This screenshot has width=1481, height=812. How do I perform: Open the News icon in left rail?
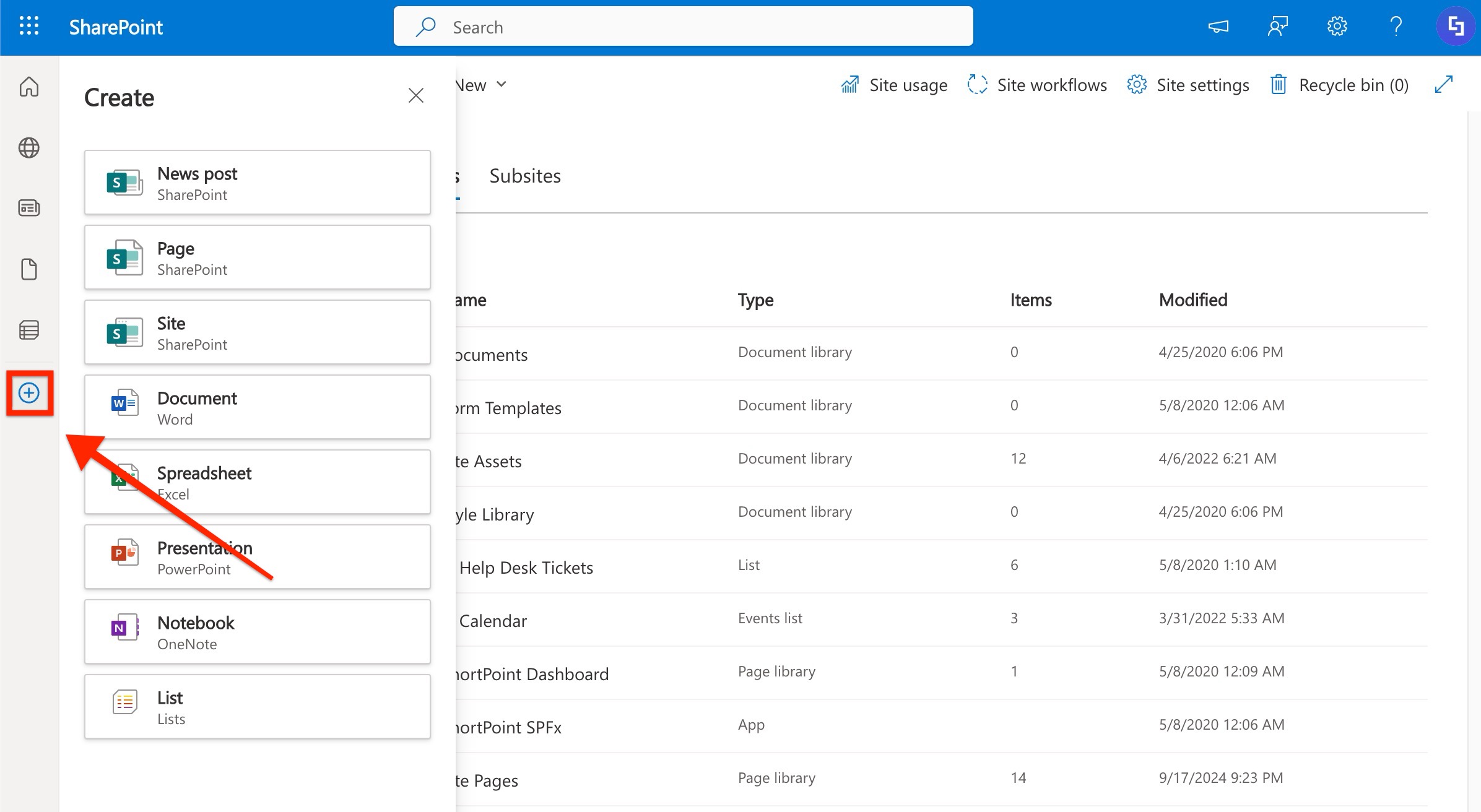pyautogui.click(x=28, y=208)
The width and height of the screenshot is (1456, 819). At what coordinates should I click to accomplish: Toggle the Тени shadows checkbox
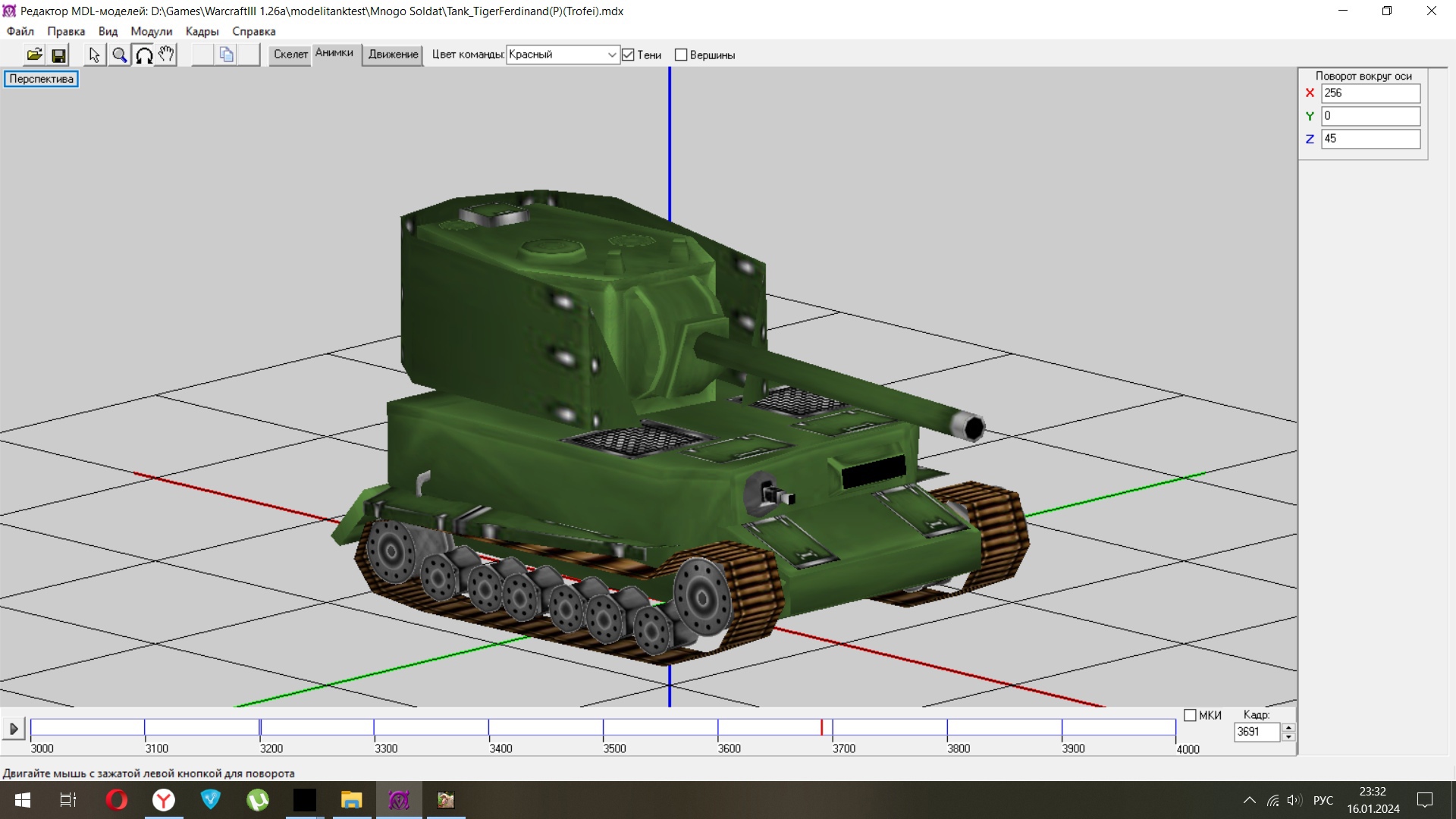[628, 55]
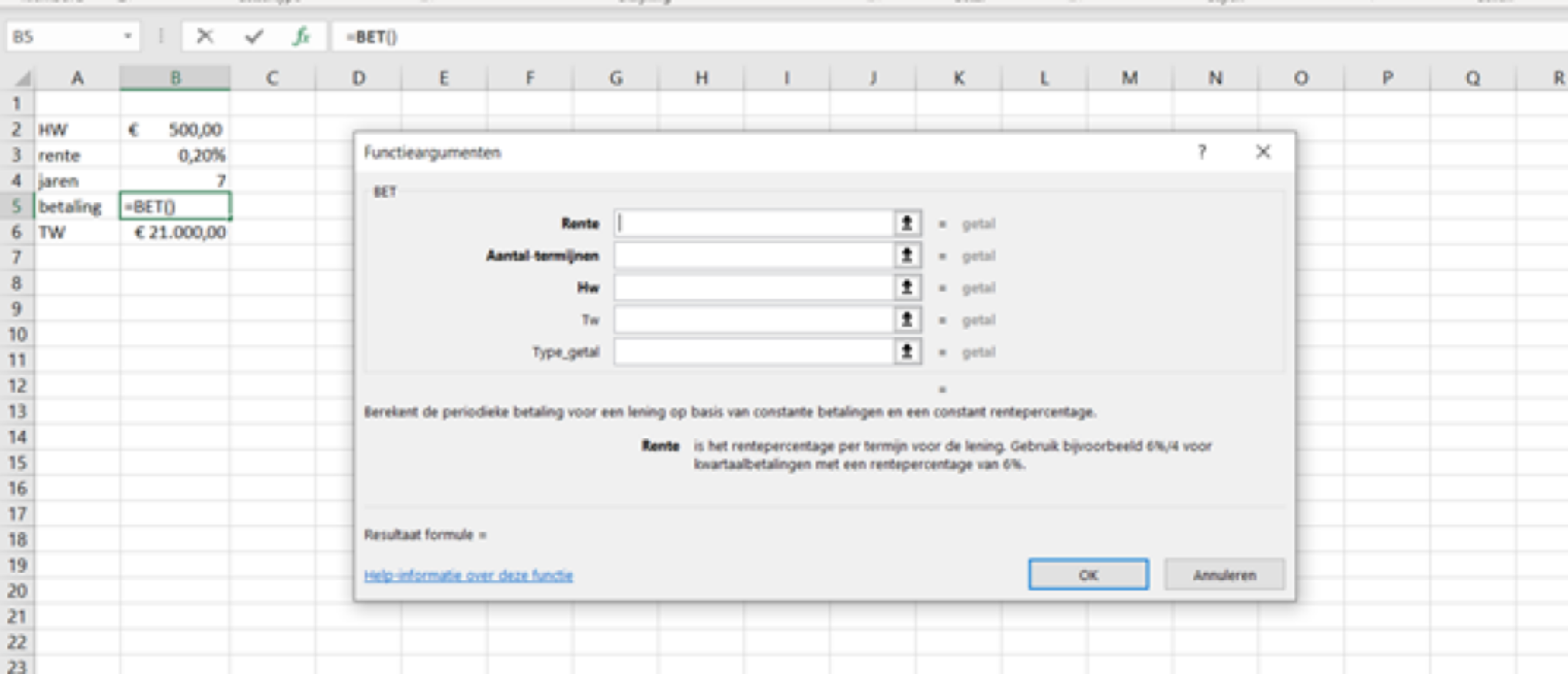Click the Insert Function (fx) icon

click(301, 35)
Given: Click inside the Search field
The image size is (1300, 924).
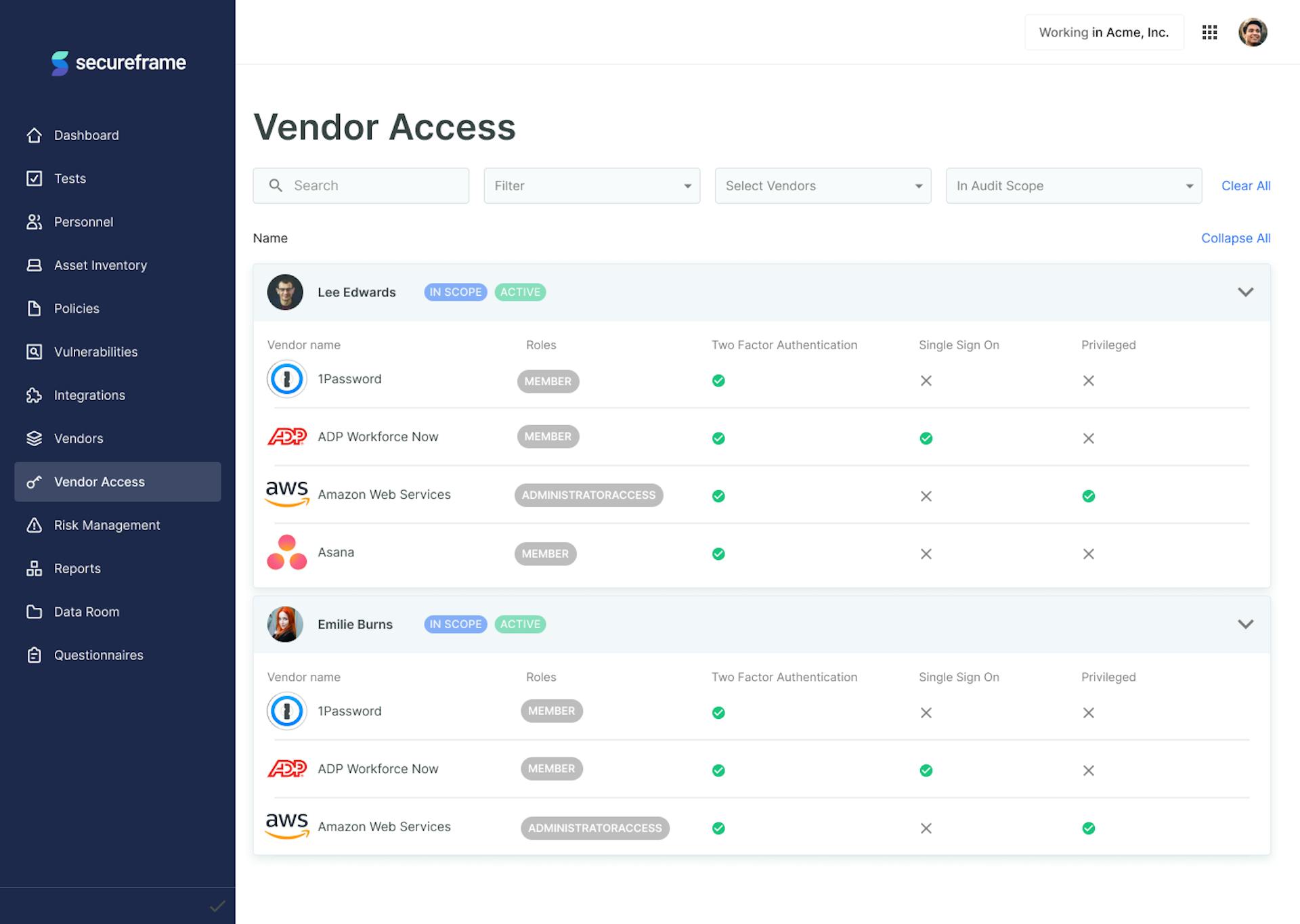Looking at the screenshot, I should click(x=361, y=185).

•••••

Task to carry out:
Exact repetition of all entries is required. The pictures should not appear.

Exercise solution:
This screenshot has width=1481, height=812. How do I perform: Open the News icon in left rail?
pyautogui.click(x=28, y=208)
The width and height of the screenshot is (1456, 819). At what coordinates should I click to accomplish: Toggle the Тени shadows checkbox
[628, 55]
Click the Insert Function (fx) icon

click(301, 35)
Given: Click inside the Search field
The image size is (1300, 924).
Looking at the screenshot, I should click(x=361, y=185).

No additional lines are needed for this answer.